Dallas, Texas - Cardiac MRI analysis can be performed significantly faster with similar precision to experts when using automated machine learning, according to new research published in Circulation: Cardiovascular Imaging, an American Heart Association journal.
Currently, analyzing heart function on cardiac MRI scans takes approximately 13 minutes for humans. Utilizing artificial intelligence in the form of machine learning, a scan can be analyzed with comparable precision in approximately four seconds.
Healthcare professionals regularly use cardiac MRI scans to make measurements of heart structure and function that guide patient care and treatment recommendations. Many important clinical decisions including timing of cardiac surgery, implantation of defibrillators and continuing or stopping cardiotoxic chemotherapy rely on accurate and precise measurements. Improving the performance of these measures could potentially improve patient management and outcomes.
In the UK, where the study was conducted, it is estimated that more than 150,000 cardiac MRI scans are performed each year. Based on the number of scans per year, researchers believe that utilizing AI to read scans could potentially lead to saving 54 clinician-days per year at each UK health center.
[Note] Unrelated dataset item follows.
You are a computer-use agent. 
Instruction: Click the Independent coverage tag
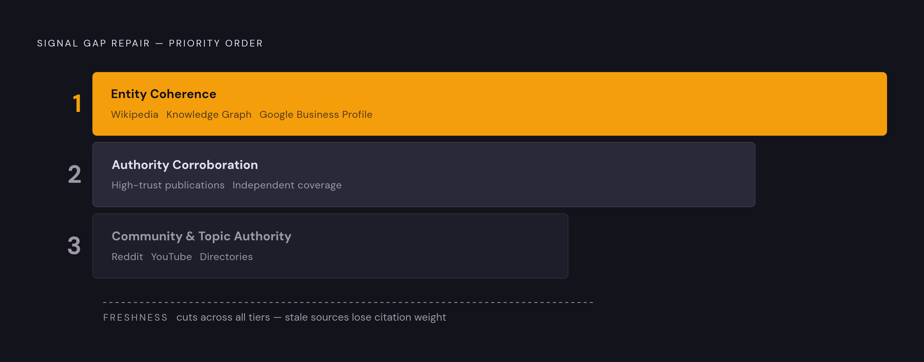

Researchers trained a neural network to read the cardiac MRI scans and the results of almost 600 patients. When the AI was tested for precision compared to an expert and trainee on 110 separate patients from multiple centers, researchers found that there was no significant difference in accuracy.
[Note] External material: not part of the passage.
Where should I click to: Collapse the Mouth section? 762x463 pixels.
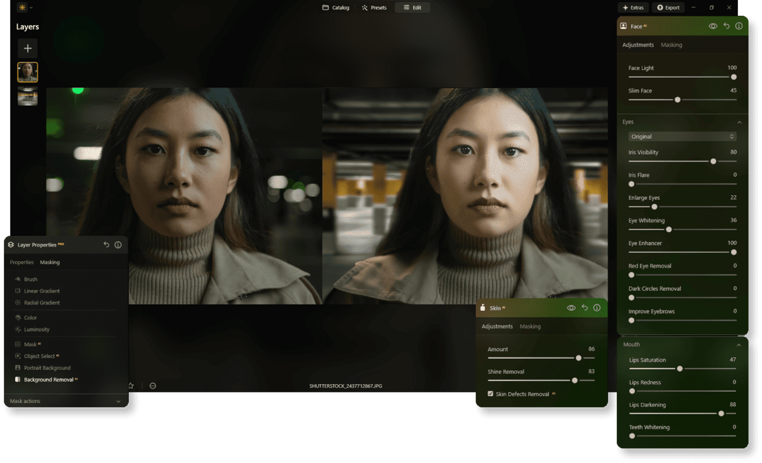pos(738,345)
“Cardiovascular MRI offers unparalleled image quality for assessing heart structure and function; however, current manual analysis remains basic and outdated. Automated machine learning techniques offer the potential to change this and radically improve efficiency, and we look forward to further research that could validate its superiority to human analysis,” said study author Charlotte Manisty, M.D. Ph.D. “Our dataset of patients with a range of heart diseases who received scans enabled us to demonstrate that the greatest sources of measurement error arise from human factors. This indicates that automated techniques are at least as good as humans, with the potential soon to be ‘super-human’—transforming clinical and research measurement precision.”
Although the study did not demonstrate superiority of AI over human experts and was not used prospectively for clinical assessment of patient outcomes, this study highlights the potential that such techniques could have in the future to improve analysis and influence clinical decision making for patients with heart disease.
Co-authors are Anish N Bhuva M.B.B.S.; Wenjia Bai Ph.D.; Clement Lau M.B.Ch.B..; Rhodri H. Davies Ph.D.; Yang Ye Ph.D.; Heeraj Bulluck Ph.D.; Elisa McAlindon Ph.D.; Veronica Culotta M.B.B.S.; Peter P. Swoboda Ph.D.; Gabriella Captur Ph.D.; Thomas A. Treibel Ph.D.; Joao B. Augusto M.D.; Kristopher D. Knott M.B.B.S.; Andreas Seraphim M.B.B.S.; Graham D. Cole Ph.D.; Steffen E. Petersen Ph.D.; Nicola C. Edwards Ph.D.; John P. Greenwood Ph.D.; Chiara Bucciarelli-Ducci Ph.D.; Alun D. Hughes Ph.D.; Daniel Rueckert Ph.D.; and James C. Moon M.D.
This study was funded by Barts Charity. Disclosures from the authors area available in the manuscript.